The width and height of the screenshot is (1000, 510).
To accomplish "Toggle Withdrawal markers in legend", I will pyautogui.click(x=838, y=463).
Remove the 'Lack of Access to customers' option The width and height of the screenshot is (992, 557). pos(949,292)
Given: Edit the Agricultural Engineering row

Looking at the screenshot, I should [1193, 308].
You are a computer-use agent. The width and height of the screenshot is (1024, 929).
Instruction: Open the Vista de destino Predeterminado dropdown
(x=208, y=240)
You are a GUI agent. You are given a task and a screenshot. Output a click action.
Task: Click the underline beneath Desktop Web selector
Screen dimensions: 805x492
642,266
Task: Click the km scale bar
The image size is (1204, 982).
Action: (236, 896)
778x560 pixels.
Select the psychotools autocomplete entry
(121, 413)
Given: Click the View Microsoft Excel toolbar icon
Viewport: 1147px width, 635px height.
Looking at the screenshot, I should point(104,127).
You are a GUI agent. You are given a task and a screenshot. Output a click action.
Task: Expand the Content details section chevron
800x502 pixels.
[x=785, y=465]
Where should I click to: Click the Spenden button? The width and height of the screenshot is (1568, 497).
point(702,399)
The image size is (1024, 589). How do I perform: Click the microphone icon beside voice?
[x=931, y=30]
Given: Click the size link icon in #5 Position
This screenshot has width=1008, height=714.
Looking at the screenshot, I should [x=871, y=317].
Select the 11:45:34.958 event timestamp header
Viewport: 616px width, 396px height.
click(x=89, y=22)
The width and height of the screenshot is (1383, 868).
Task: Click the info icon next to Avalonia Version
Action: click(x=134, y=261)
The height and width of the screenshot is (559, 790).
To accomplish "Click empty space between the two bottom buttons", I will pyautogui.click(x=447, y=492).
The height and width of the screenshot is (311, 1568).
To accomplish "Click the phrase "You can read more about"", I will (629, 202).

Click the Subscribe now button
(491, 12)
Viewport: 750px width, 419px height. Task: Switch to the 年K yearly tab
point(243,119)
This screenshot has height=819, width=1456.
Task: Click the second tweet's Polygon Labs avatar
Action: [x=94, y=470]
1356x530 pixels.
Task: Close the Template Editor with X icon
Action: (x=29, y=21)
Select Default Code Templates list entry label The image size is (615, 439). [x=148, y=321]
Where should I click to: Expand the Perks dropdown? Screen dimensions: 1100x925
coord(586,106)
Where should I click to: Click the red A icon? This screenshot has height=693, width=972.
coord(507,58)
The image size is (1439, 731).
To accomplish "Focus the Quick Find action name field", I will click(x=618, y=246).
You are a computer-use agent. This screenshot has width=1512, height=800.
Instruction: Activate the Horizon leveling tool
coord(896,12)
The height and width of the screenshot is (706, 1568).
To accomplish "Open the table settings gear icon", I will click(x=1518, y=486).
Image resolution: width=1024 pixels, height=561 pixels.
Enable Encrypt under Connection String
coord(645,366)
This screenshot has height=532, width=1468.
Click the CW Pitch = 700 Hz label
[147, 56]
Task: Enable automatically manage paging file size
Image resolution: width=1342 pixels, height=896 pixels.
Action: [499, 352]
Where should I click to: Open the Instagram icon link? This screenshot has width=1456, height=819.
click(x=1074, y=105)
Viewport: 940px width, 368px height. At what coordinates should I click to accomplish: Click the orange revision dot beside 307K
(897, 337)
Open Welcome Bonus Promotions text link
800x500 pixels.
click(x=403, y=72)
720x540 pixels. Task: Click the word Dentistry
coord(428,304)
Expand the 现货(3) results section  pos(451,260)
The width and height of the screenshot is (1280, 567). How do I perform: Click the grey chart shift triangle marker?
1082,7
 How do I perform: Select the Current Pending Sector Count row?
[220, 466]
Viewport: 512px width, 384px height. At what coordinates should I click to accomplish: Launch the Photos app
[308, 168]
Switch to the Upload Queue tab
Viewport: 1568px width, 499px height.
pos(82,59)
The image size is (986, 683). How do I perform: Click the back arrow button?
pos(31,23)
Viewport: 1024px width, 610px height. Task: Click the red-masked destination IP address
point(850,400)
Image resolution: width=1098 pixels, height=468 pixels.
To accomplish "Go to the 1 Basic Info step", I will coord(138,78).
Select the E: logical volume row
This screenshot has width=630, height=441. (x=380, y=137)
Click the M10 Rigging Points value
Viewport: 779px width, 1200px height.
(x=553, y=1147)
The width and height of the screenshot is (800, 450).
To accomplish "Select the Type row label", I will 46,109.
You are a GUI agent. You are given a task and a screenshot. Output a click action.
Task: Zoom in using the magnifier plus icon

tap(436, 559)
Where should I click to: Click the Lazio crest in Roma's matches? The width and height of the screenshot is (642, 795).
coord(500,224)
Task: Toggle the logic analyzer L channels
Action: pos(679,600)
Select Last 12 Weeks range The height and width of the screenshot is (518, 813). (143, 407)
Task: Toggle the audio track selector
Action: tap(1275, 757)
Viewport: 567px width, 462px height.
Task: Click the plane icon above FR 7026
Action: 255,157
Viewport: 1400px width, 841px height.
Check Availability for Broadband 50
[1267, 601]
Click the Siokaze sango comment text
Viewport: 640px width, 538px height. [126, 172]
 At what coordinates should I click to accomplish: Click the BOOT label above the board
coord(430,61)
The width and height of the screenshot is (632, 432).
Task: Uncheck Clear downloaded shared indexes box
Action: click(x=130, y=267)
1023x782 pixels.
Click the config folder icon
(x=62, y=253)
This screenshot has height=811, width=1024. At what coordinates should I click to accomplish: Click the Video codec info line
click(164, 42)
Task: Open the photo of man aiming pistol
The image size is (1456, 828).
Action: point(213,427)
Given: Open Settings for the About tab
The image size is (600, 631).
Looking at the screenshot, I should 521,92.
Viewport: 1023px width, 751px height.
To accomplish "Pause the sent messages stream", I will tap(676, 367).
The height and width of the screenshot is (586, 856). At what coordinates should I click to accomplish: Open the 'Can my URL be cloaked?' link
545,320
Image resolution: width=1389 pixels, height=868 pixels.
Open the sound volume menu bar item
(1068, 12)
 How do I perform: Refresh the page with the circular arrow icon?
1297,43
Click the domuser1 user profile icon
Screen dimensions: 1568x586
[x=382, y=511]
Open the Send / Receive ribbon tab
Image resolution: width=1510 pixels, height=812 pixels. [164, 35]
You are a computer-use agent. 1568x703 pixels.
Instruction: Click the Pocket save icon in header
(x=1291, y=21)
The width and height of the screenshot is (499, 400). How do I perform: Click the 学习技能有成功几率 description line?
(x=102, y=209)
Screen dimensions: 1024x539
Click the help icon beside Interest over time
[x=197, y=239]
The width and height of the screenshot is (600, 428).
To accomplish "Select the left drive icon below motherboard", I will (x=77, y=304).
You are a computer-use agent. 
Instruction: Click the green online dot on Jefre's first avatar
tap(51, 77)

== == ==

YOUR ASSIGNMENT> The material should be transcribed exactly, every line included.

RESPONSE>
The width and height of the screenshot is (1000, 510).
To accomplish "Toggle Withdrawal markers in legend", I will pyautogui.click(x=838, y=463).
Remove the 'Lack of Access to customers' option The width and height of the screenshot is (992, 557). pos(949,292)
Given: Edit the Agricultural Engineering row

Looking at the screenshot, I should [1193, 308].
You are a computer-use agent. The width and height of the screenshot is (1024, 929).
Instruction: Open the Vista de destino Predeterminado dropdown
(x=208, y=240)
You are a GUI agent. You are given a task and a screenshot. Output a click action.
Task: Click the underline beneath Desktop Web selector
Screen dimensions: 805x492
642,266
Task: Click the km scale bar
The image size is (1204, 982).
Action: (236, 896)
778x560 pixels.
Select the psychotools autocomplete entry
(121, 413)
Given: Click the View Microsoft Excel toolbar icon
Viewport: 1147px width, 635px height.
Looking at the screenshot, I should point(104,127).
You are a GUI agent. You are given a task and a screenshot. Output a click action.
Task: Expand the Content details section chevron
800x502 pixels.
[x=785, y=465]
Where should I click to: Click the Spenden button? The width and height of the screenshot is (1568, 497).
point(702,399)
The image size is (1024, 589). How do I perform: Click the microphone icon beside voice?
[x=931, y=30]
Given: Click the size link icon in #5 Position
This screenshot has width=1008, height=714.
Looking at the screenshot, I should [x=871, y=317].
Select the 11:45:34.958 event timestamp header
Viewport: 616px width, 396px height.
click(x=89, y=22)
The width and height of the screenshot is (1383, 868).
Task: Click the info icon next to Avalonia Version
Action: click(x=134, y=261)
The height and width of the screenshot is (559, 790).
To accomplish "Click empty space between the two bottom buttons", I will pyautogui.click(x=447, y=492).
The height and width of the screenshot is (311, 1568).
To accomplish "Click the phrase "You can read more about"", I will (629, 202).

Click the Subscribe now button
(491, 12)
Viewport: 750px width, 419px height. Task: Switch to the 年K yearly tab
point(243,119)
This screenshot has height=819, width=1456.
Task: Click the second tweet's Polygon Labs avatar
Action: [x=94, y=470]
1356x530 pixels.
Task: Close the Template Editor with X icon
Action: (x=29, y=21)
Select Default Code Templates list entry label The image size is (615, 439). [x=148, y=321]
Where should I click to: Expand the Perks dropdown? Screen dimensions: 1100x925
coord(586,106)
Where should I click to: Click the red A icon? This screenshot has height=693, width=972.
coord(507,58)
The image size is (1439, 731).
To accomplish "Focus the Quick Find action name field", I will click(x=618, y=246).
You are a computer-use agent. This screenshot has width=1512, height=800.
Instruction: Activate the Horizon leveling tool
coord(896,12)
The height and width of the screenshot is (706, 1568).
To accomplish "Open the table settings gear icon", I will click(x=1518, y=486).
Image resolution: width=1024 pixels, height=561 pixels.
Enable Encrypt under Connection String
coord(645,366)
This screenshot has height=532, width=1468.
Click the CW Pitch = 700 Hz label
[147, 56]
Task: Enable automatically manage paging file size
Image resolution: width=1342 pixels, height=896 pixels.
Action: [499, 352]
Where should I click to: Open the Instagram icon link? This screenshot has width=1456, height=819.
click(x=1074, y=105)
Viewport: 940px width, 368px height. At what coordinates should I click to accomplish: Click the orange revision dot beside 307K
(897, 337)
Open Welcome Bonus Promotions text link
800x500 pixels.
click(x=403, y=72)
720x540 pixels. Task: Click the word Dentistry
coord(428,304)
Expand the 现货(3) results section  pos(451,260)
The width and height of the screenshot is (1280, 567). How do I perform: Click the grey chart shift triangle marker?
1082,7
 How do I perform: Select the Current Pending Sector Count row?
[220, 466]
Viewport: 512px width, 384px height. At what coordinates should I click to accomplish: Launch the Photos app
[308, 168]
Switch to the Upload Queue tab
Viewport: 1568px width, 499px height.
pos(82,59)
The image size is (986, 683). How do I perform: Click the back arrow button?
pos(31,23)
Viewport: 1024px width, 610px height. Task: Click the red-masked destination IP address
point(850,400)
Image resolution: width=1098 pixels, height=468 pixels.
To accomplish "Go to the 1 Basic Info step", I will coord(138,78).
Select the E: logical volume row
This screenshot has width=630, height=441. (x=380, y=137)
Click the M10 Rigging Points value
Viewport: 779px width, 1200px height.
(x=553, y=1147)
The width and height of the screenshot is (800, 450).
To accomplish "Select the Type row label", I will 46,109.
You are a GUI agent. You are given a task and a screenshot. Output a click action.
Task: Zoom in using the magnifier plus icon

tap(436, 559)
Where should I click to: Click the Lazio crest in Roma's matches? The width and height of the screenshot is (642, 795).
coord(500,224)
Task: Toggle the logic analyzer L channels
Action: pos(679,600)
Select Last 12 Weeks range The height and width of the screenshot is (518, 813). (143, 407)
Task: Toggle the audio track selector
Action: tap(1275, 757)
Viewport: 567px width, 462px height.
Task: Click the plane icon above FR 7026
Action: 255,157
Viewport: 1400px width, 841px height.
Check Availability for Broadband 50
[1267, 601]
Click the Siokaze sango comment text
Viewport: 640px width, 538px height. [126, 172]
 At what coordinates should I click to accomplish: Click the BOOT label above the board
coord(430,61)
The width and height of the screenshot is (632, 432).
Task: Uncheck Clear downloaded shared indexes box
Action: click(x=130, y=267)
1023x782 pixels.
Click the config folder icon
(x=62, y=253)
This screenshot has height=811, width=1024. At what coordinates should I click to accomplish: Click the Video codec info line
click(164, 42)
Task: Open the photo of man aiming pistol
The image size is (1456, 828).
Action: point(213,427)
Given: Open Settings for the About tab
The image size is (600, 631).
Looking at the screenshot, I should 521,92.
Viewport: 1023px width, 751px height.
To accomplish "Pause the sent messages stream", I will tap(676, 367).
The height and width of the screenshot is (586, 856). At what coordinates should I click to accomplish: Open the 'Can my URL be cloaked?' link
545,320
Image resolution: width=1389 pixels, height=868 pixels.
Open the sound volume menu bar item
(1068, 12)
 How do I perform: Refresh the page with the circular arrow icon?
1297,43
Click the domuser1 user profile icon
Screen dimensions: 1568x586
[x=382, y=511]
Open the Send / Receive ribbon tab
Image resolution: width=1510 pixels, height=812 pixels. [164, 35]
You are a computer-use agent. 1568x703 pixels.
Instruction: Click the Pocket save icon in header
(x=1291, y=21)
The width and height of the screenshot is (499, 400). How do I perform: Click the 学习技能有成功几率 description line?
(x=102, y=209)
Screen dimensions: 1024x539
Click the help icon beside Interest over time
[x=197, y=239]
The width and height of the screenshot is (600, 428).
To accomplish "Select the left drive icon below motherboard", I will (x=77, y=304).
You are a computer-use agent. 
Instruction: Click the green online dot on Jefre's first avatar
tap(51, 77)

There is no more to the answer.